Figure 7.

The developmental potential analysis of breast cancer. (A) The workflow of DP analysis with the scRNA-seq and TCGA bulk data of breast cancer. Data from patients with middle age (>49 and < 67 years old) are selected to analyze. We use DESeq2 to identify the signatures of each bin. We use DESeq2 [52] to identify signatures of each bin in the scRNA-seq data of breast cancer. Because the computational efficiency of DESeq2 is low when dealing with tens of thousands of single cells, we generate pseudo-bulk samples to improve the efficiency. Firstly, we merge all 24 489 cancer cells into 2450 pseudo-bulk samples by aggregating the read counts of neighbor cells. For each bin, we get 245 pseudo-bulk samples (around 10 cells per pseudo-bulk sample).
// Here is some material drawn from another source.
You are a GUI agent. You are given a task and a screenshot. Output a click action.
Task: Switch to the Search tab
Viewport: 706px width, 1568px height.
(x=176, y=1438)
Then, we use DESeq2 to get signatures of each bin by comparing the expression values between the given bin and other bins. The cutoffs of foldchange, adjusted P-value and baseMean are 2, 0.05 and 0.5, respectively. Considering the generation of pseudo-bulk sample requires a random seed when defining neighbor cells, we therefore use three different random seeds to generate three sets of signatures and define the bin’s signatures as the intersection of those three sets. (B) The percentage of the marker gene (CD44, PROM1 and ALDH1A1) positive cells in each bin of FitDevo. ‘ALL’ indicates the percentage of all cells in each bin. The sum of each column is 100. ‘Triple’ stands for triple-positive (CD44, PROM1 and ALDH1A1) cells. Results of other markers are provided in Supplementary Figure 17. (C) The gene set (GO BO) enrichment results with the signatures of FitDevo’s bin9. ‘GO’ and ‘BP’ stand for gene ontology and biological process, respectively. We only show the terms covering > 50 signatures of FitDevo’s bin9.